A while ago, I made a conscious change in the way I speak. When I couldn’t get something done, rather than saying, “I didn’t have time,” I started saying, “I didn’t make time.” There is a big difference, especially for someone who is writing on the side, in between other necessary elements of life: work, family, friends, sleep.
“I don’t have time” is accurate in some cases. When a big project comes up at work, when a family member is ill, when there’s a new baby at home, there really isn’t time to write. That’s okay. That’s good, even. Priorities need to shift sometimes.
In other cases, though—and in my case for a long time—“I don’t have time” is a passive way of organizing one’s schedule.
I always knew I wanted to write. In high school, I took a creative writing class, but not until my final semester, senior year. In college, I majored in English, but again, didn’t take a writing workshop until my final semester, senior year. At this point, I saw a pattern forming, and one I imagine a lot of people fall into.

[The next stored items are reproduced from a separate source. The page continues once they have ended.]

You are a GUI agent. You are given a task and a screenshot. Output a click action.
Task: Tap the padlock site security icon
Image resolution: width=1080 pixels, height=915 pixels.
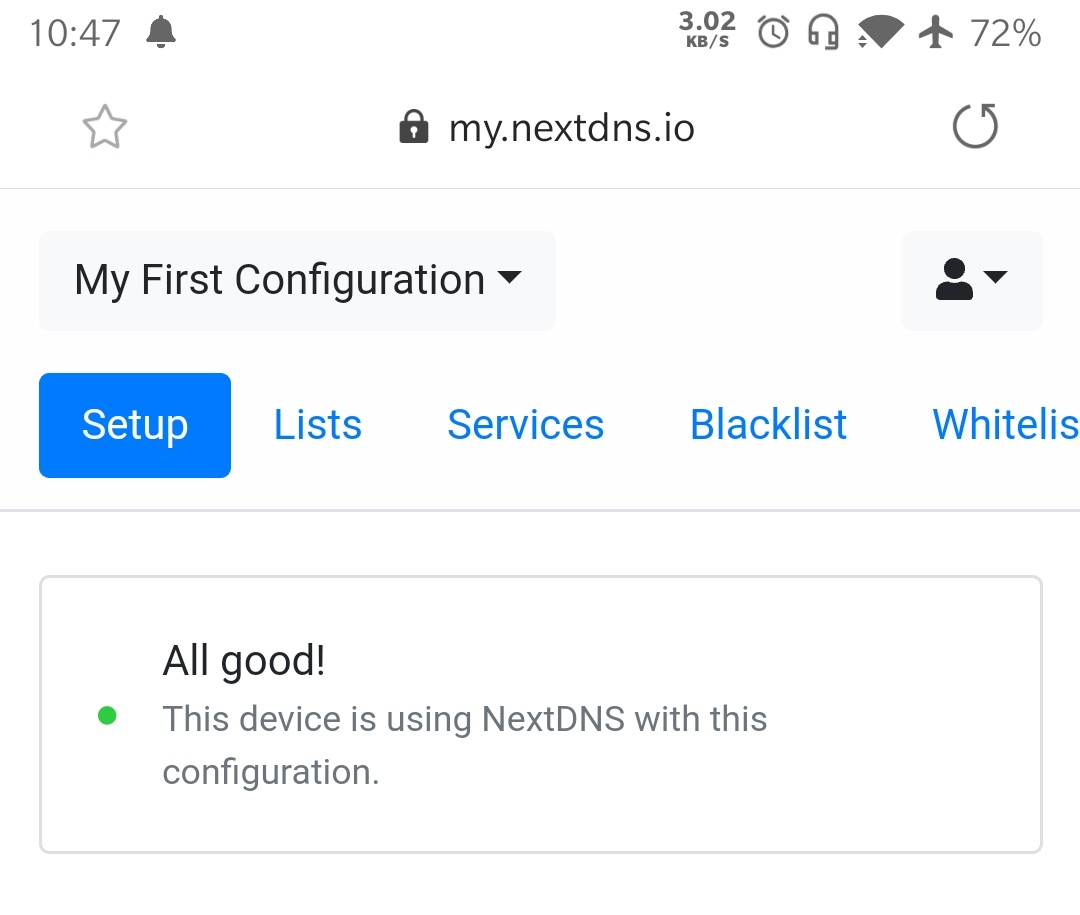click(x=413, y=126)
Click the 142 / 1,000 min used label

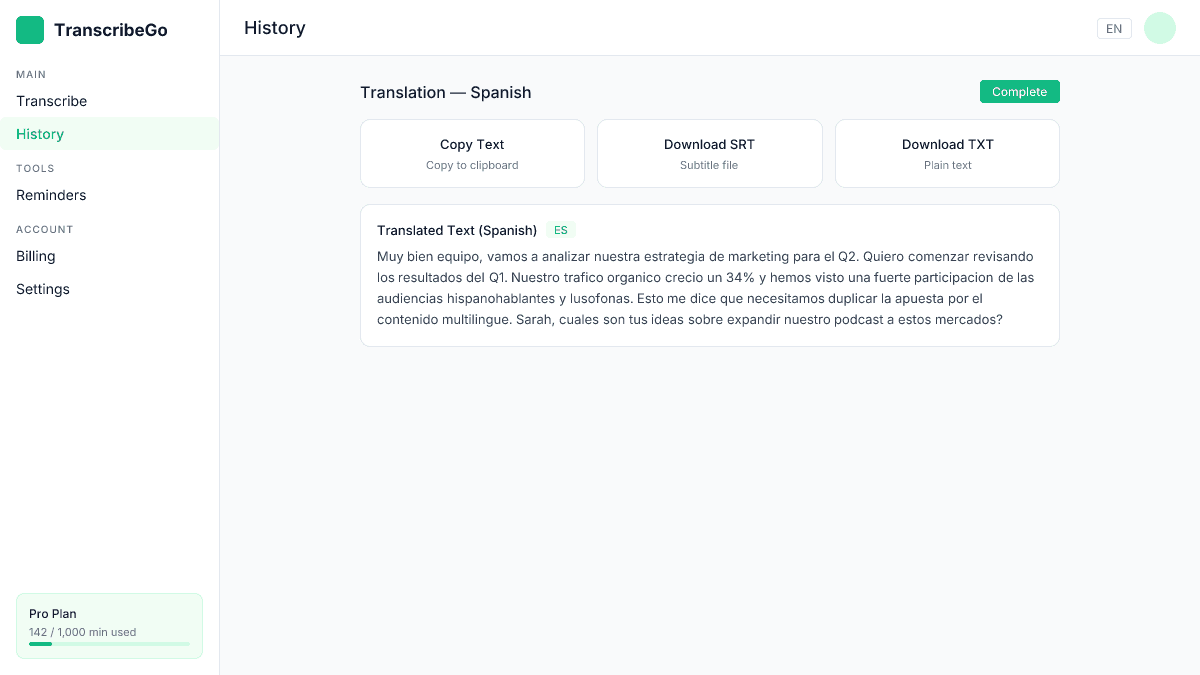click(x=82, y=632)
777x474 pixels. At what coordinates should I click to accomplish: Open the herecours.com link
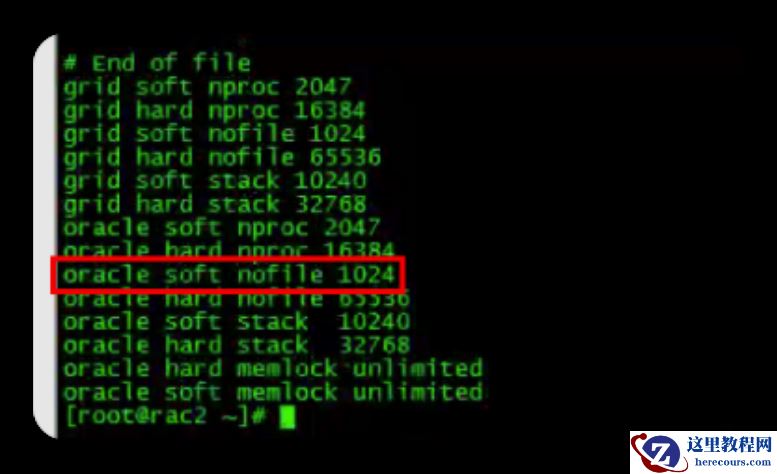tap(732, 463)

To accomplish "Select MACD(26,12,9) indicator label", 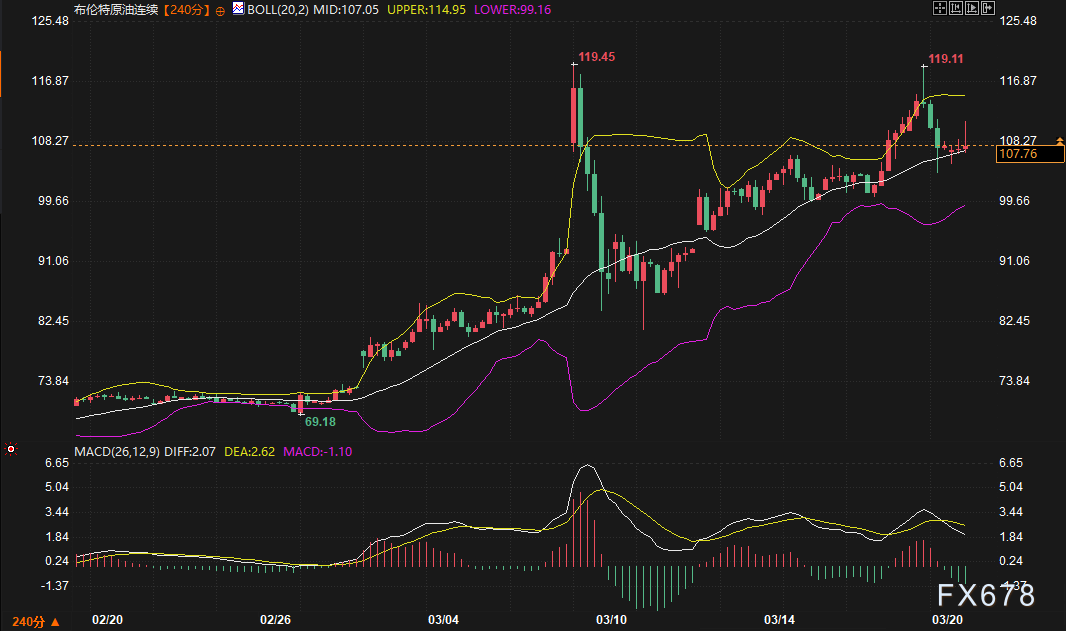I will pos(117,451).
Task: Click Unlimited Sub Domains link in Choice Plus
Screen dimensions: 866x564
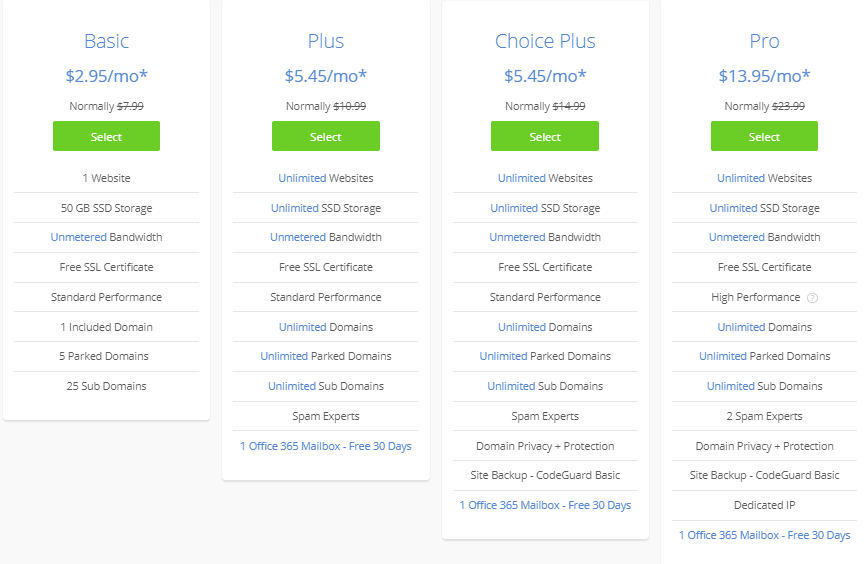Action: click(511, 386)
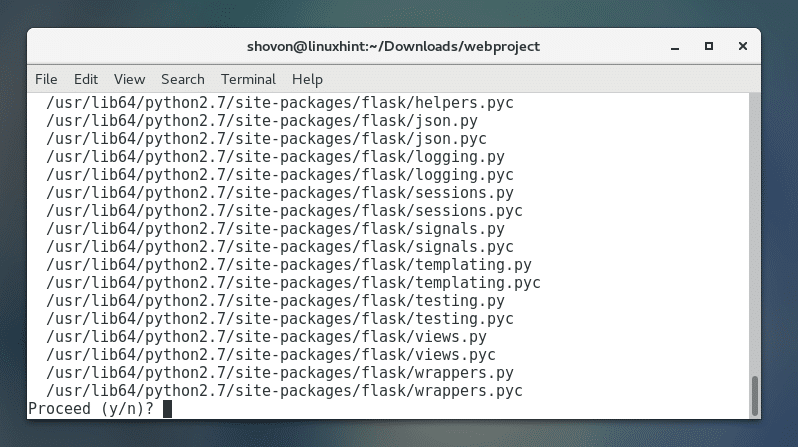Open the File menu
Screen dimensions: 798x447
pos(46,79)
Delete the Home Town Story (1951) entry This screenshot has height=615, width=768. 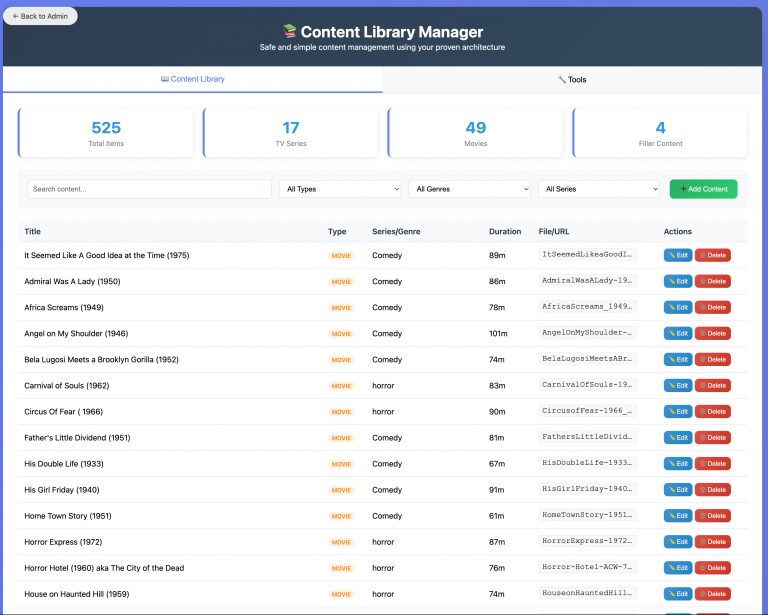713,515
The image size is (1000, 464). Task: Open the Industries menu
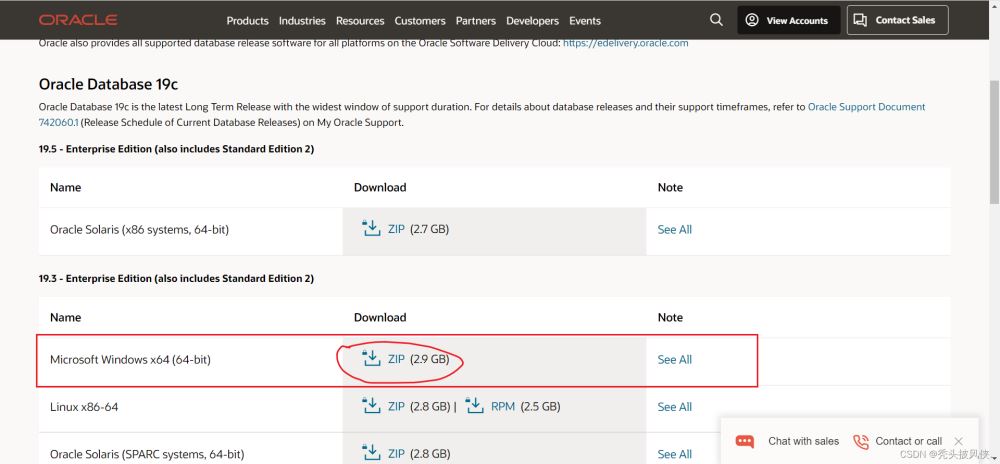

In most people’s lives, time for writing doesn’t just appear. It must be carved out, explained to others, and stuck to.
When I started my first blog, I made the decision to make time for it. I was newly married, and my husband and I were setting up our life together. My decision to make time for writing was not mine alone. I told him what I wanted to do, and we found a way to make it work.
Two years later, when I realized I needed a larger chunk of time to write—both to refresh myself after a week of being at home with our toddler and to help heal after losing a child in miscarriage—my husband and I made more time for me to write. For over a year, Saturday mornings have been my writing sessions. Even my friends know that I write on Saturday mornings. They’ll still invite us to come to the playground or run in the park, but it’s always with the understanding that I probably won’t come.
To this day, my husband and I continue to set aside to spend with each other each week, as well as time for me to sit with my computer and keep to my schedule. The balance shifts at times, but we’ve both made a commitment to my writing, and that unity of intention makes it possible to write a novel while caring for two small children—a time when you really don’t “have time” at all.
The details of my experience are not universal, but I hope the point I mean to make is: whatever your lifestyle, if you want to write seriously, you have to make time for it. It doesn’t just happen. Make your intentions known, understand that you’ll have to make sacrifices at times, don’t apologize for it, and shift your priorities when necessary.
It might not by physical, but writing is an active endeavor. Be intentional with it. Be accountable to someone, if not just to yourself. If you’re waiting to simply have the time to do it, you might never get there.